If you've been eyeing a Nintendo Switch 2 and wondering whether supply will hold up, here's some reassuring news. According to a Bloomberg report published today, Nintendo is targeting production of 20 million Switch 2 units by the end of its fiscal year in March 2027. That's roughly 20% higher than the 16.5 million units the company publicly forecast in its financial results earlier this month.
Nintendo's public forecast vs. what it's actually building toward
The gap between those two numbers is the real story. Nintendo told investors it expects to sell 16.5 million Switch 2 consoles in the current fiscal year, which runs until April 2027. That figure already looked conservative next to the 19.86 million units it shifted in the previous year. Now Bloomberg's reporting suggests the company is quietly building toward a much higher ceiling.
Industry analyst Serkan Toto put it plainly to Bloomberg: "For them, there is no real downside in lowballing numbers first and then surpassing them later. The just-finished fiscal year is a good example." The strategy is straightforward: set a target you can beat, then beat it. Nintendo has played this game before, and it tends to work.
The price hike complication
Here's the thing, though. Ramping up production to 20 million units doesn't happen in a vacuum, and Nintendo is simultaneously navigating a significant price increase. Starting September 1, 2026, the Switch 2 will cost $499.99 in the US, up $50 from its current price. The company cited "changes in market conditions" and the "global business outlook" as the reasons behind the revision.

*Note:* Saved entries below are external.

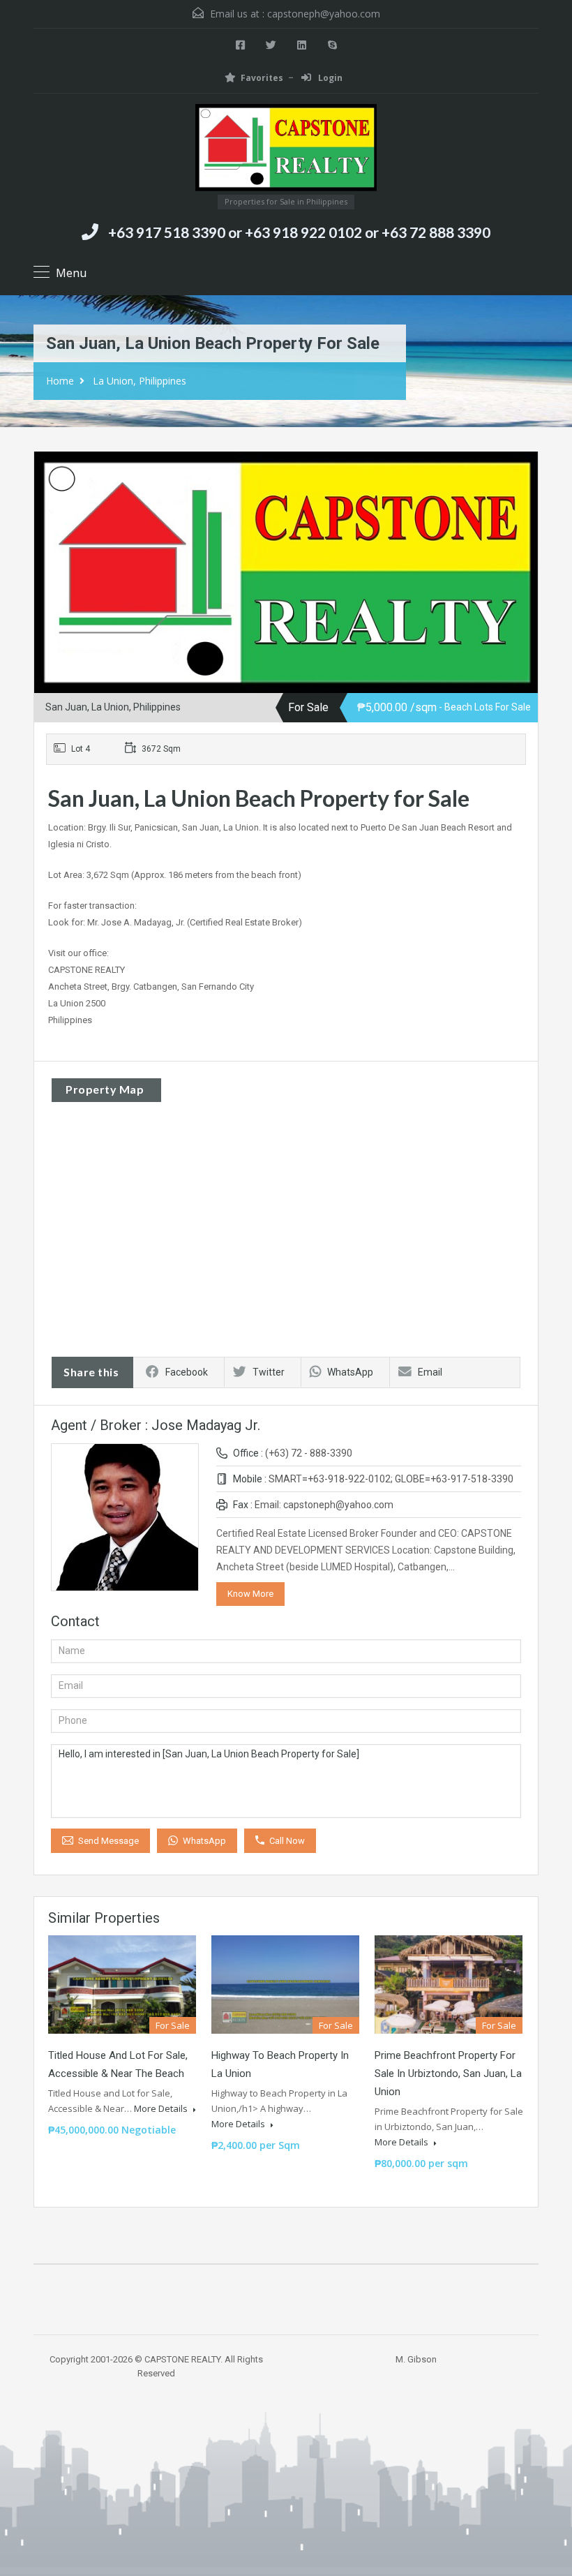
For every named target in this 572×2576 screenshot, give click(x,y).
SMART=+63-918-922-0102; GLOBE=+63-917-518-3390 (391, 1478)
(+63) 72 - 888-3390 (308, 1453)
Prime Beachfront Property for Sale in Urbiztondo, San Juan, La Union (448, 2073)
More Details (162, 2108)
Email (430, 1372)
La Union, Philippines (139, 380)
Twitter (269, 1372)
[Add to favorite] (83, 483)
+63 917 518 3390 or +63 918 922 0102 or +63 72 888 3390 (299, 232)
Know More (250, 1593)
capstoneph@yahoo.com (323, 13)
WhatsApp (350, 1372)
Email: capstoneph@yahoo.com (324, 1504)
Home (60, 380)
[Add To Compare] (60, 479)
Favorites (262, 78)
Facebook (186, 1372)
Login (329, 78)
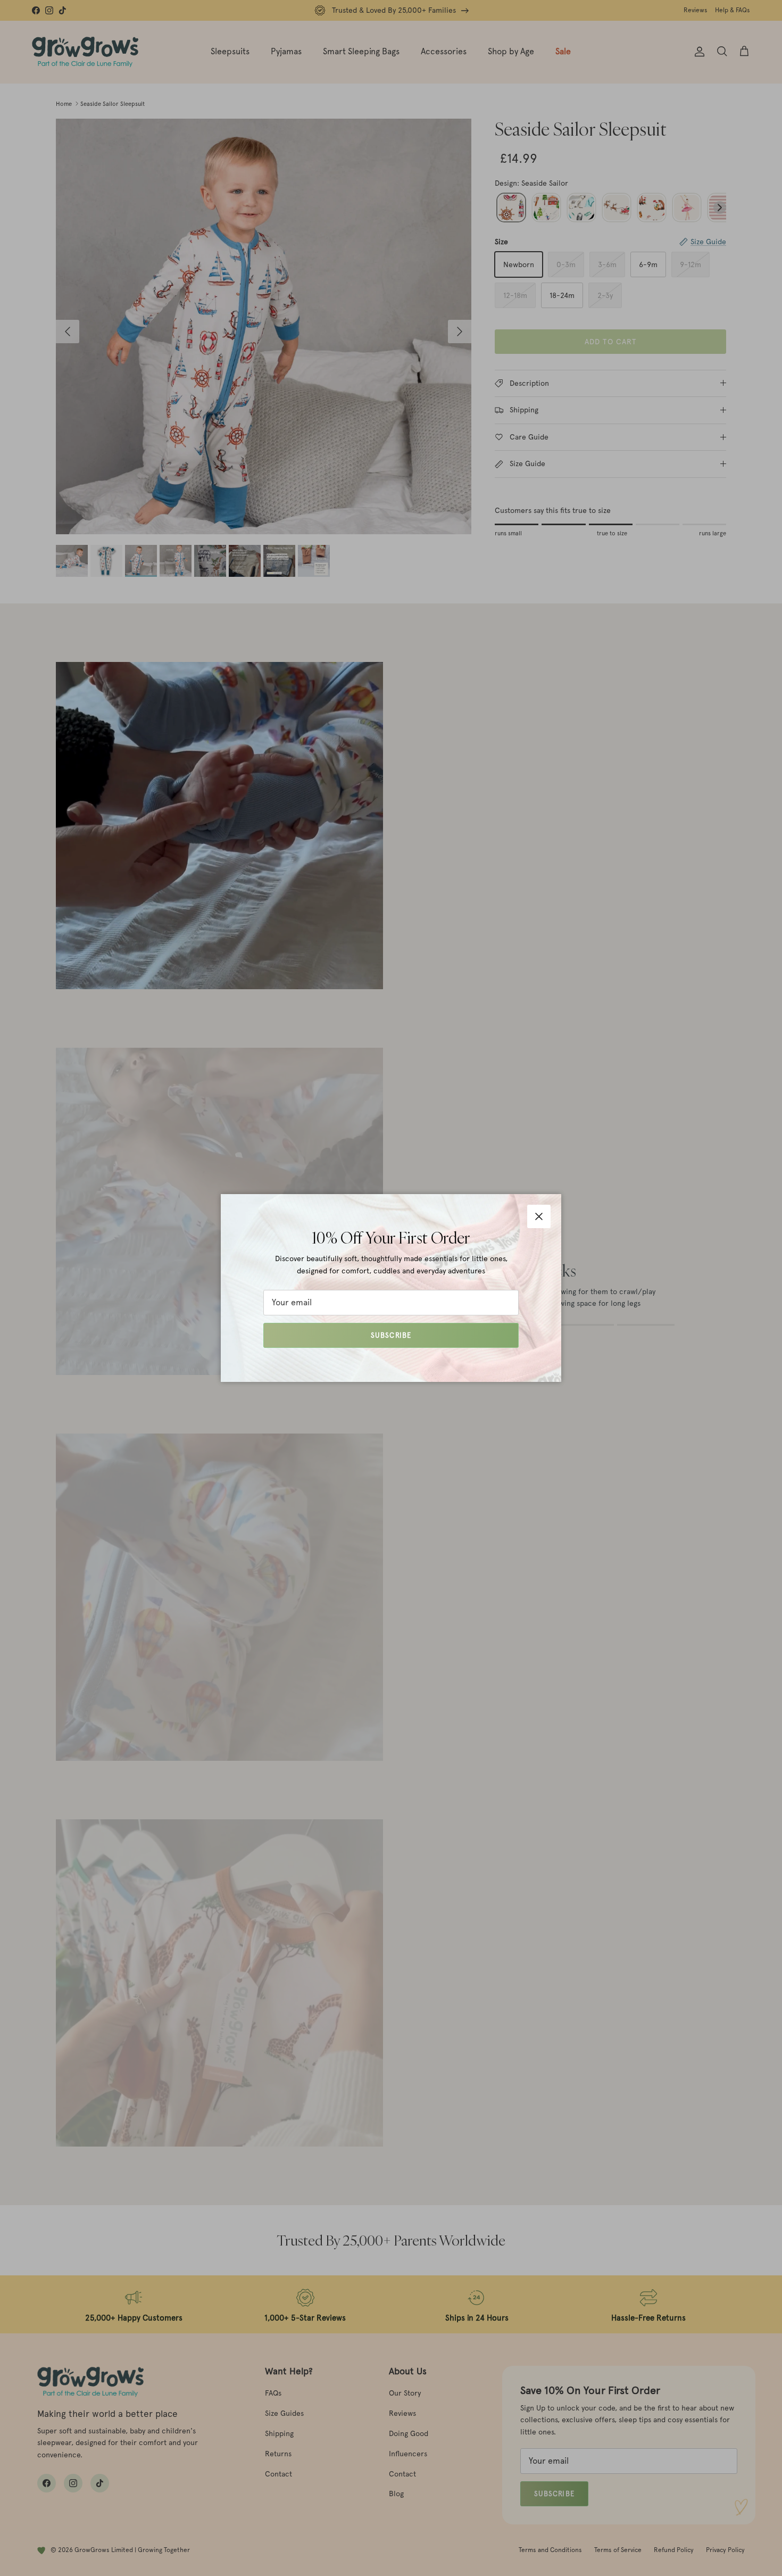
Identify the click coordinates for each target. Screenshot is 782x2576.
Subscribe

The Switch 2 price increase takes effect September 1, 2026 in the US. If you're planning to buy, the current $449.99 price is available until then.
That $50 bump puts the console in a different psychological bracket for a lot of buyers. Whether the demand holds at $499.99 is the question hanging over those ambitious production numbers. The previous fiscal year saw nearly 20 million units sold at a lower price point, so Nintendo is essentially betting that the Switch 2's software lineup and platform momentum can absorb the increase without a significant demand drop.
For context on how the Switch 2 is performing as a platform, check out our game reviews for the latest titles landing on the hardware.
What this means for anyone still hunting a unit
Production targeting 20 million units is good news for availability. The original Switch famously ran into supply constraints at various points during its lifecycle, and a more aggressive manufacturing push should mean Switch 2 units stay on shelves rather than becoming a scalper's market.
The latest first-party release, Yoshi and the Mysterious Book, dropped this week and has been well received, adding to a software library that Nintendo needs to keep building if it wants to justify those production volumes. A healthy game pipeline is what actually moves hardware at scale.
For everything you need to know about playing on the platform, the gaming guides hub has you covered as the Switch 2 library continues to grow.
The next real test comes after September 1 when the price hike kicks in. Sales data from that first holiday quarter at $499.99 will tell us whether Nintendo's 20 million unit ambition was well-calibrated or optimistic. Watch the Q3 earnings report closely.